Mais certaines informations sont beaucoup plus précises. L’ONG cite le cas de l’application KAYAK, un comparateur de voyage. Après analyse, les chercheurs ont découvert que le service transmettait à Facebook les recherches des utilisateurs: ville de départ, aéroport de départ, date de départ, ville d’arrivée, aéroport d’arrivée, date d’arrivée, nombre de billets (dont nombre d’enfants), classe des billets (économie, affaires ou première classe).  Mais il est impossible de savoir précisément à quoi servent les données collectées.

Facebook décline toute responsabilité
Ce ramassage de données est rendu possible grâce aux API, des interfaces de programmation qui permettent à un logiciel d’offrir ses services à d’autres. Ainsi, quand un site internet propose à l’utilisateur de se connecter via Facebook, il utilise une partie du code du réseau social. L’ONG a contacté Facebook avant sa parution du rapport, détaillent nos confrères de Libération. Le réseau social affirme que c’est aux sociétés qui développent les applications de s’assurer du consentement de leurs utilisateurs.

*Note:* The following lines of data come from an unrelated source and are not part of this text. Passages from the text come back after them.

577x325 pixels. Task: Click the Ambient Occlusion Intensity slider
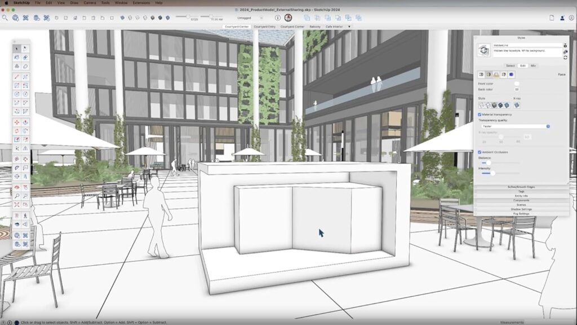pos(492,173)
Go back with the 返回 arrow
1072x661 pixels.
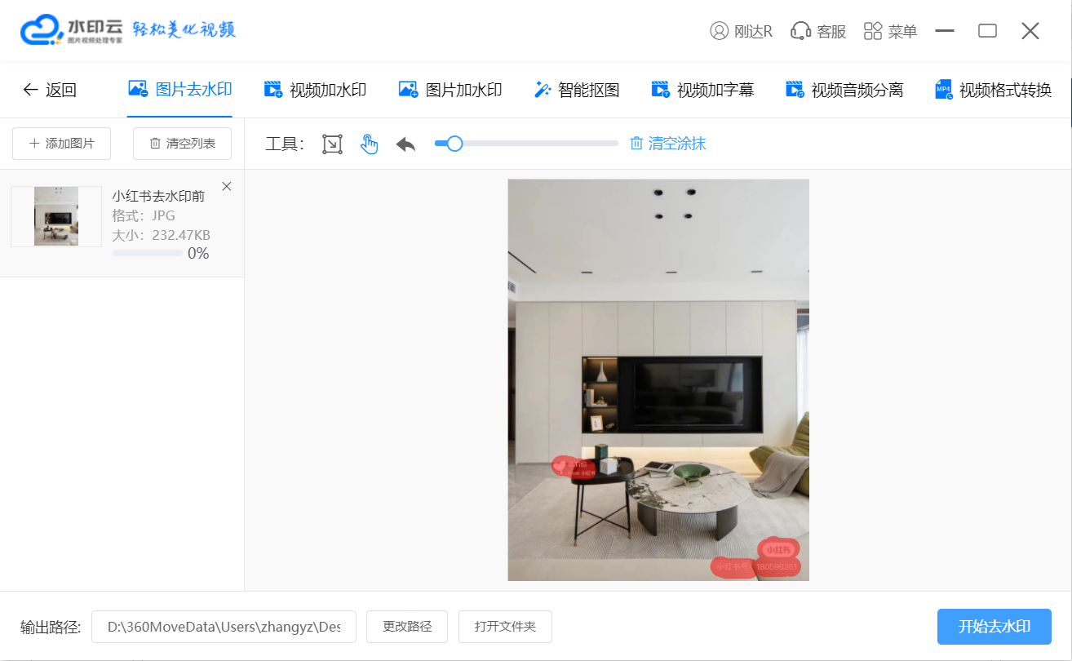coord(31,90)
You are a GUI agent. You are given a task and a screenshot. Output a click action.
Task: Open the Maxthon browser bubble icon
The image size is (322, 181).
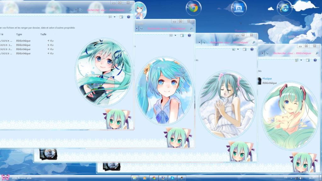(x=239, y=8)
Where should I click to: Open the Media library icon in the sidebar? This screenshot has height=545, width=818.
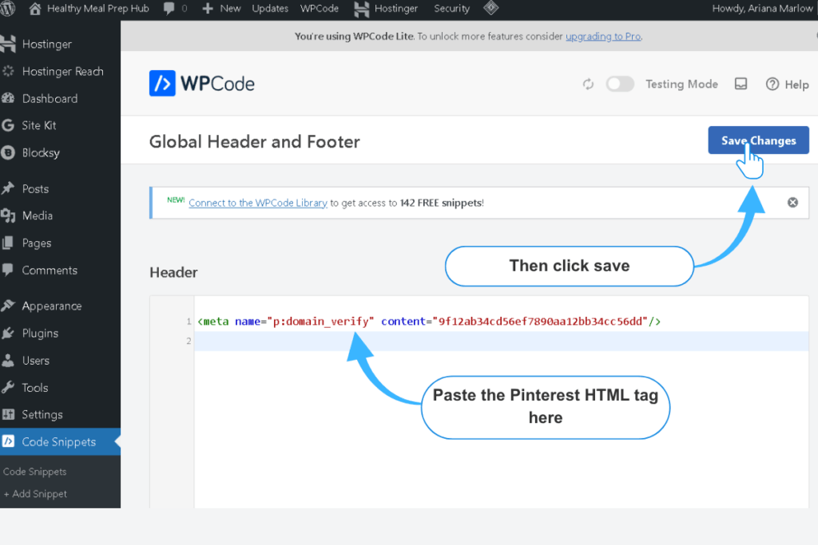(9, 215)
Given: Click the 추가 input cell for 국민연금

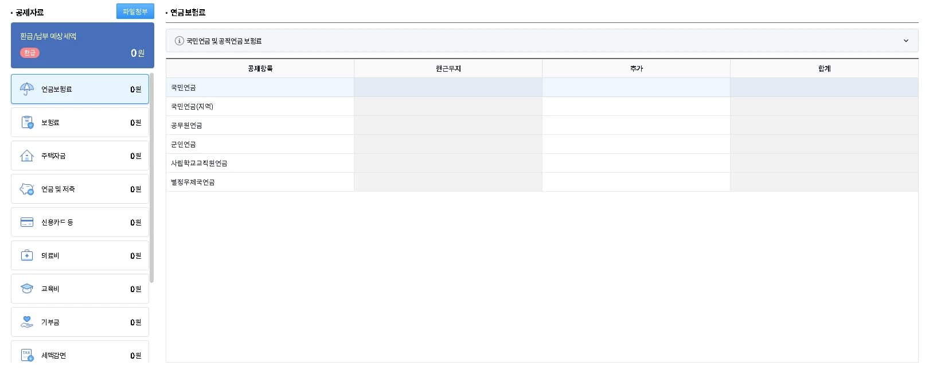Looking at the screenshot, I should point(636,87).
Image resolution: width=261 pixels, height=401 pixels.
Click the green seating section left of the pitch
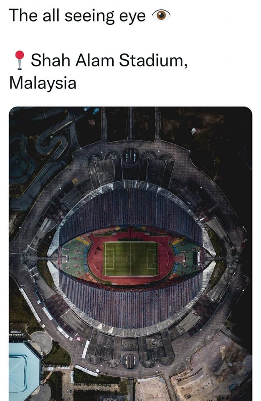click(74, 258)
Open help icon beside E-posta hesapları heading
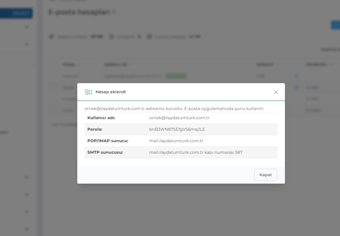 click(x=114, y=12)
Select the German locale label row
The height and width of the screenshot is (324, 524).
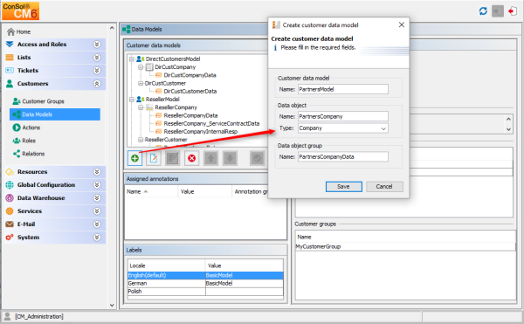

Le règlement sur la protection des données (RGPD), en vigueur depuis mai, impose en principe d’informer les utilisateurs de l’usage de leurs données. Ils doivent aussi donner leur accord pour le traitement des données, ou pouvoir s’y opposer. Dans le cas de la collecte de données au lancement de l’application, ces règles ne sont pas respectées.

Facebook permet aux développeurs de ne pas envoyer de données avant d’avoir recueilli le consentement de leurs utilisateurs. Mais selon l’ONG Privacy International, cet outil lancé après l’entrée en vigueur du RGPD est imparfait. Par ailleurs, Facebook permet aux utilisateurs qui ne sont pas inscrits sur la plateforme de gérer la collecte des données par le réseau social. Mais l’ONG, qui a testé ces solutions, assure qu’elles n’ont aucun impact perceptible sur le partage des données observées dans le rapport.